3. Advice regarding the consequences of failing to respond - namely the risk of legal proceedings with an estimate of costs to the borrower of same.
If arrears persis the lenders has the right to enforce the agreement (repossess the property) however, they must wait 12 months from the time arrears first arose before applying to the courts (civil bill). The lender must notify the borrower when it commences legal action for repossession.
Addressing an arrears problem: Lenders can distinguish between those ‘unable’ to pay, and those who are ‘unwilling’ to pay. they must examine each case on its individual merits. Overall indebtedness must be considered. They should look into one or more of the following solutions -
1. An arrangement where the monthly payment is changed in order to address the arrears
2. Deferring payment of all or part of the instalment for a period if appropriate
3. Extending the term of the mortgage
4. Changing the type of mortgage if it results in reduced payments.
5. Capitalising the arrears and interest if it results in repayment capacity and if sufficient equity exists.
The borrower must be advised to take appropriate independent advice. Lenders must give borrowers clear explanations in writing along with costs/charges that may arise, they must continue to monitor the situation, the borrower must have a relevant contact in the lenders firm.
Where appropriate the lender should refer the borrower to MABS, at the borrowers request and with their consent the lender can liase with a nominated third party. the borrower should be made aware of all alternatives, trading down, voluntary sale, or refinancing elsewhere.
Repossession proceedings: A lender must exhaust every alternative before seeking reposseession, an abscence of engagement is considered grounds for this. It may also come about via voluntary possession, by the borrower notifying the lender, or via court order.
Even in a repossession case the lender must maintain contact with the borrower or their nominated representative. If agreement can be made the lender must enter talks and put a hold on proceedings if an agreed regular payment is maintained.

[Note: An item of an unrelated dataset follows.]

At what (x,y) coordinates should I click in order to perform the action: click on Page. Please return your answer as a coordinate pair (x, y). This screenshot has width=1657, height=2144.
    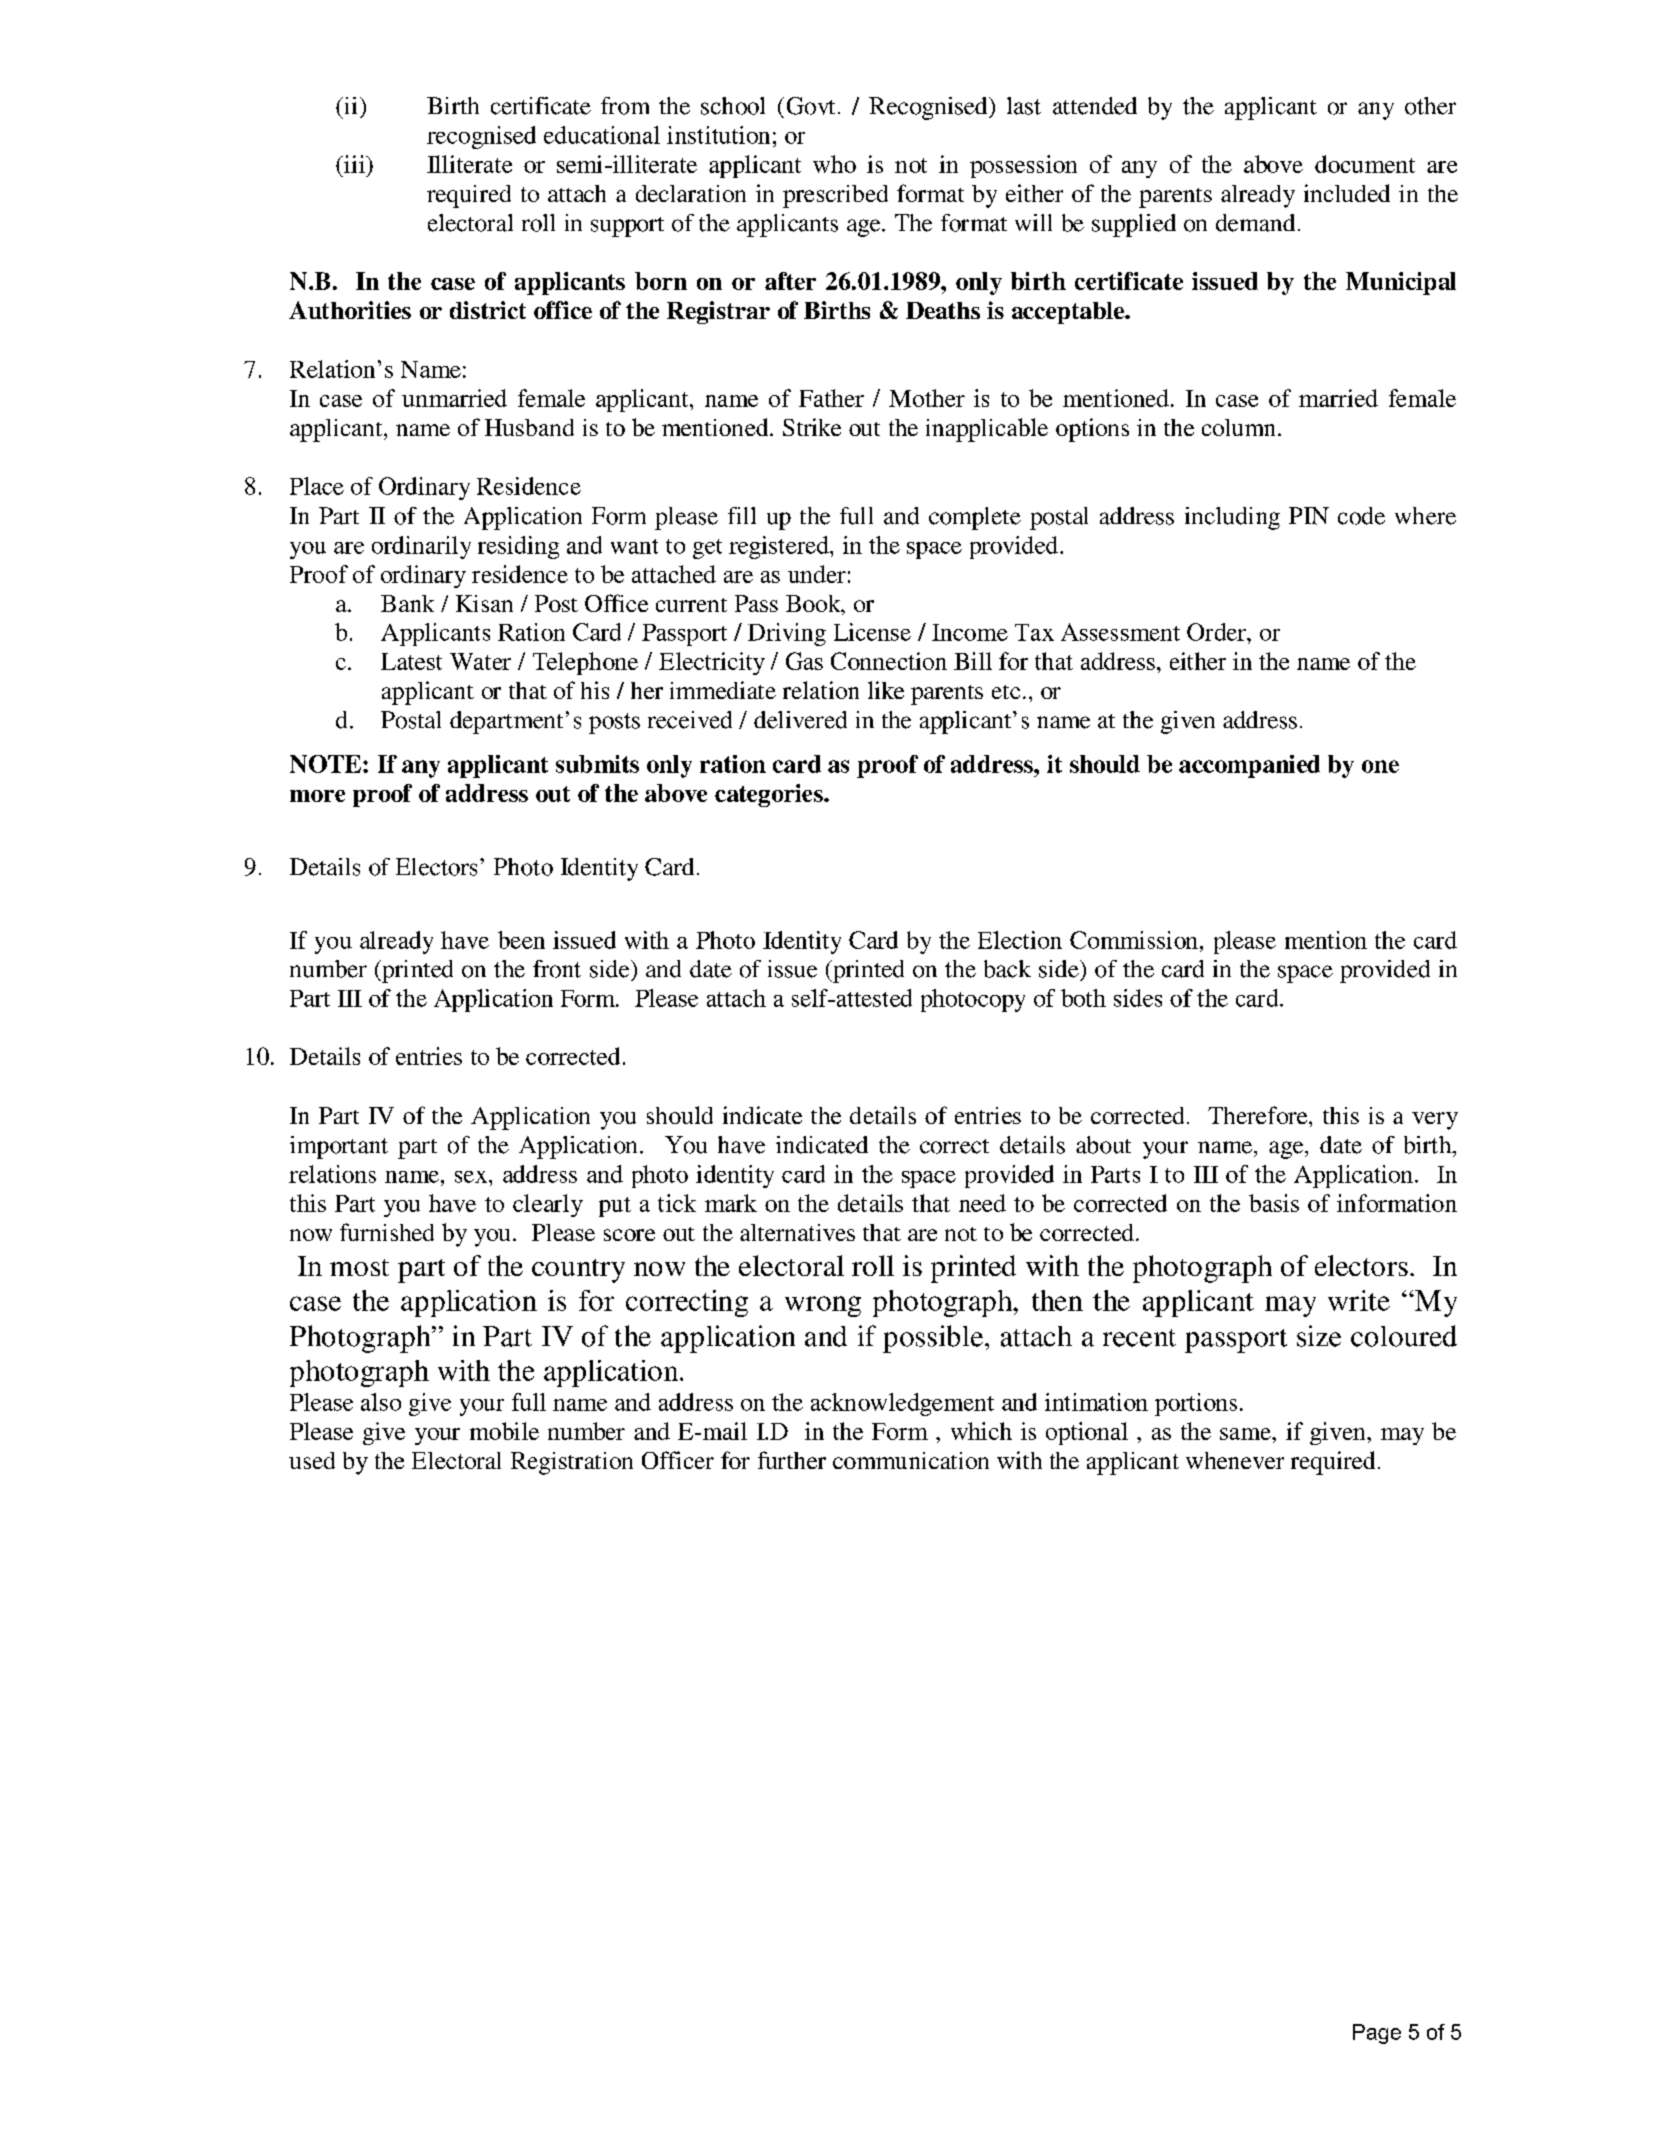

The lender let the borrower know that no matter how the property is repossessed and disposed of, the borrower will remain liable for the outstanding debt, including any accrued interest, charges, legal, selling and other related costs, if this is the case.
Retention and Production of Documents: A lender must keep and maintain adequate records of all the steps taken, and all of the considerations and assessments required by this Code, and must produce all such records to the Financial Regulator upon request.